WAT TE DOEN:
• 1. Waar had Montaigne volgens het fragment over Montaigne vaak last van?
• 2. Schrijf uit het fragment over Montaigne het stuk van "Zijn essays gaan" tot en met "een gelijkmatig humeur’." letterlijk over.

TEKSTFRAGMENT:
▼

Zijn essays gaan over diverse onderwerpen, maar de mooiste gaan over levenswijsheid, hoe we met onszelf en anderen om moeten gaan. Montaigne is mededeelzaam over zichzelf. We lezen dat hij klein was en dit zelf als een tekort zag. Hij reed graag op zijn paard in de streek rond. Vaak had hij last van nierstenen en hij trachtte zichzelf daarmee te verzoenen. Uit de essays spreekt een weldadige kalmte, een aanvaarding van het leven en een relativering van hoogtes en laagtes: ‘Het meest overtuigende teken van wijsheid is een gelijkmatig humeur’.
In de samenleving kun je maar het best onverstoorbaar zijn, je bent je baan niet: ‘Er is geen groter goed in deze wereld dan baas over jezelf zijn’. Of neem zijn houding tegenover liefde en vriendschap. Montaigne vindt de liefde overschat, het is een sterke, maar wispelturige hartstocht: ‘Het genot doet haar teniet, omdat het zich op het lichaam richt en tot verzadiging leidt’. Over zijn vrouw heeft Montaigne weinig te zeggen, het lijkt een verstandshuwelijk geweest te zijn.

▲

GEGEVENS:
▼

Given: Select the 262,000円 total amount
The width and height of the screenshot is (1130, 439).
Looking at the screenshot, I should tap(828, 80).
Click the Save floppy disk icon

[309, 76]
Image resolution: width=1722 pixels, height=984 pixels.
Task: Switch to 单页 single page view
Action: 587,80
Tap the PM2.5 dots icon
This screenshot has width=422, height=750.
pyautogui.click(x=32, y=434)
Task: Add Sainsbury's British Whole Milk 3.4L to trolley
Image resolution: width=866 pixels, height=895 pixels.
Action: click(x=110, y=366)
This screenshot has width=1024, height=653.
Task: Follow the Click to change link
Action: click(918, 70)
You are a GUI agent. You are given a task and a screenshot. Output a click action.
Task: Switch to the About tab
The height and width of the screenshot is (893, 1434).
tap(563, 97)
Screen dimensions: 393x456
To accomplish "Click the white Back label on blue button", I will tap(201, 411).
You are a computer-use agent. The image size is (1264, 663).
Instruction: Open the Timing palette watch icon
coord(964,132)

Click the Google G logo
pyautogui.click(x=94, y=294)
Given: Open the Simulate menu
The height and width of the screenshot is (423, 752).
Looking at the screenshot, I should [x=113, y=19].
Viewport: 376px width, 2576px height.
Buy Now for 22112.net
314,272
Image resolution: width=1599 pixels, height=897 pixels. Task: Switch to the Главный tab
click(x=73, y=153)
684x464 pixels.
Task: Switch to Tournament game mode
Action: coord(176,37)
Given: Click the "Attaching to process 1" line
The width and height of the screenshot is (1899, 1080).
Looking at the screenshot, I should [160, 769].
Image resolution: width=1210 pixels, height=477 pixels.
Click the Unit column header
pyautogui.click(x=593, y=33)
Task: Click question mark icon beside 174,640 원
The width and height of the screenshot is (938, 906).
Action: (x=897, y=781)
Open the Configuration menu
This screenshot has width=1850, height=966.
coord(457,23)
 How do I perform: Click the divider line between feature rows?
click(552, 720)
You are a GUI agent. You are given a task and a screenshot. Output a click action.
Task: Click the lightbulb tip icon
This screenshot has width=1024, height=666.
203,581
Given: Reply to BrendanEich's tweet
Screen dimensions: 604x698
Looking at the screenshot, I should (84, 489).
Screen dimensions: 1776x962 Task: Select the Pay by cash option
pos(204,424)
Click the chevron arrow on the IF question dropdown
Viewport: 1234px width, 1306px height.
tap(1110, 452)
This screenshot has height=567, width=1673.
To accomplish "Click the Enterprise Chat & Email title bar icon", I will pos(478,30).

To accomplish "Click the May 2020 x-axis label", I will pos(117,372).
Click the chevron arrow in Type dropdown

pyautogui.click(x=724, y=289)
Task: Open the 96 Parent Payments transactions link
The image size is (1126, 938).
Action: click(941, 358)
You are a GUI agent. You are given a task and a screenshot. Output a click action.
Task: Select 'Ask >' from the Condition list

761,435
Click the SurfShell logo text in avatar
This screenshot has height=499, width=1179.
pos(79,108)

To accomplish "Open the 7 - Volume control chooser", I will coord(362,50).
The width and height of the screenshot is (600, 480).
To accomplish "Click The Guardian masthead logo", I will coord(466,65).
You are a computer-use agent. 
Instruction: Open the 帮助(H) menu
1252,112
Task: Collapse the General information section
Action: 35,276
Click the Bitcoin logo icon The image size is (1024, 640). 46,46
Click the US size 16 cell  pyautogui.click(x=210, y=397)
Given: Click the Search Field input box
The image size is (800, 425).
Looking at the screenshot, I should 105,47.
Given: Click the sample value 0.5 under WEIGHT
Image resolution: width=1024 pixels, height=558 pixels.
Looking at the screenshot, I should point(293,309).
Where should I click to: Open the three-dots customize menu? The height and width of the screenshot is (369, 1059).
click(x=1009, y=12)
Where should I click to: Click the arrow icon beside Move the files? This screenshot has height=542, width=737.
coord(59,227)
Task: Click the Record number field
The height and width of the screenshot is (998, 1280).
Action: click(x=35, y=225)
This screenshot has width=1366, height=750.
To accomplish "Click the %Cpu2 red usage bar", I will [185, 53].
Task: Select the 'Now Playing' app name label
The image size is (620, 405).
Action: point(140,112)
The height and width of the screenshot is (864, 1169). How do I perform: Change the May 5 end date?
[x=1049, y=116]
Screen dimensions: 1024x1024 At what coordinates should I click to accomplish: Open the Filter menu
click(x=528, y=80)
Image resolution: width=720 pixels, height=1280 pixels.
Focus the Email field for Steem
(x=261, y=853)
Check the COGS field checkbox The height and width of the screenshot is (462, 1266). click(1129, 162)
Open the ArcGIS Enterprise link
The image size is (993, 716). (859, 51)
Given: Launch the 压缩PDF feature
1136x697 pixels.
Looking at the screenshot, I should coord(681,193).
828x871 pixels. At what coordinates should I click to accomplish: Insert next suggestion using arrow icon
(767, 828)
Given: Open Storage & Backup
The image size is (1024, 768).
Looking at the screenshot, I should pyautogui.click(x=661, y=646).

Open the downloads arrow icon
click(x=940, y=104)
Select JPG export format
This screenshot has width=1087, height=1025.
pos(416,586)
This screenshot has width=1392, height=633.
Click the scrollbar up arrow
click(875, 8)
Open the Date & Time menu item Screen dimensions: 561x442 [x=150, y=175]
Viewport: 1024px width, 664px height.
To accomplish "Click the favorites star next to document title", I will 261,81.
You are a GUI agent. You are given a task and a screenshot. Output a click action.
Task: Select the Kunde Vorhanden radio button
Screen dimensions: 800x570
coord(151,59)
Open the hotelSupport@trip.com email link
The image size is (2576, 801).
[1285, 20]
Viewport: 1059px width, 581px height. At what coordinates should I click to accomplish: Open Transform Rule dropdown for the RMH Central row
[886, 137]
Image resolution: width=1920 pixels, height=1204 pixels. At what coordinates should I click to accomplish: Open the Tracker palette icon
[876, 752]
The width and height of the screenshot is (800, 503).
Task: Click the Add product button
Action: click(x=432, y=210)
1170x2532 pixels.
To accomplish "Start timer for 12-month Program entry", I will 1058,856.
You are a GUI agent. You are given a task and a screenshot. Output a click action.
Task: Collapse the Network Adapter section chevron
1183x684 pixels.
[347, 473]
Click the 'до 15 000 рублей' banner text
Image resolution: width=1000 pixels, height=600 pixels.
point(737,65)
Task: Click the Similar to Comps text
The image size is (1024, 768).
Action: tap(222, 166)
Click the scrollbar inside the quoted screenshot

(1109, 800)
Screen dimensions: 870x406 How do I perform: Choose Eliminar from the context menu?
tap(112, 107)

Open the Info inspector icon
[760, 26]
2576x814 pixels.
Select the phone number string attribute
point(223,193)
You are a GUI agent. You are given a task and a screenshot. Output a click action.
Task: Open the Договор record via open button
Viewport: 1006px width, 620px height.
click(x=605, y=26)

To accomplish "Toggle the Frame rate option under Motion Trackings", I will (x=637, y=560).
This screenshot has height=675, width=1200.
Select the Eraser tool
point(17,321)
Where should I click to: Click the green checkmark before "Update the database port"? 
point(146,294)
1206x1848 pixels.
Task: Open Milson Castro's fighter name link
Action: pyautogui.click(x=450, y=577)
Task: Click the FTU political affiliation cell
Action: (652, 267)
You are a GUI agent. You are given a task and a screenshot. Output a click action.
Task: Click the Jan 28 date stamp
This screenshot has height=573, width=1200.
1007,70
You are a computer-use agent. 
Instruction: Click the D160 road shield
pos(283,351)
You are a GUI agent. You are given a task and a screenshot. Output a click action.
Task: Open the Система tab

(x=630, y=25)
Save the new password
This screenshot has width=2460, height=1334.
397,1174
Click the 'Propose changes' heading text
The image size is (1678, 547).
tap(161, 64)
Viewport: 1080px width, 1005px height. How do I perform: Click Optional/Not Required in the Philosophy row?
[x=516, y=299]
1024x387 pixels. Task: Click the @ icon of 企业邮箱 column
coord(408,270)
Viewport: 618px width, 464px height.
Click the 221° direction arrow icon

▲

ANTWOORDEN:
• 1. Van nierstenen.

• 2.
Zijn essays gaan over diverse onderwerpen, maar de mooiste gaan over levenswijsheid, hoe we met onszelf en anderen om moeten gaan. Montaigne is mededeelzaam over zichzelf. We lezen dat hij klein was en dit zelf als een tekort zag. Hij reed graag op zijn paard in de streek rond. Vaak had hij last van nierstenen en hij trachtte zichzelf daarmee te verzoenen. Uit de essays spreekt een weldadige kalmte, een aanvaarding van het leven en een relativering van hoogtes en laagtes: ‘Het meest overtuigende teken van wijsheid is een gelijkmatig humeur’.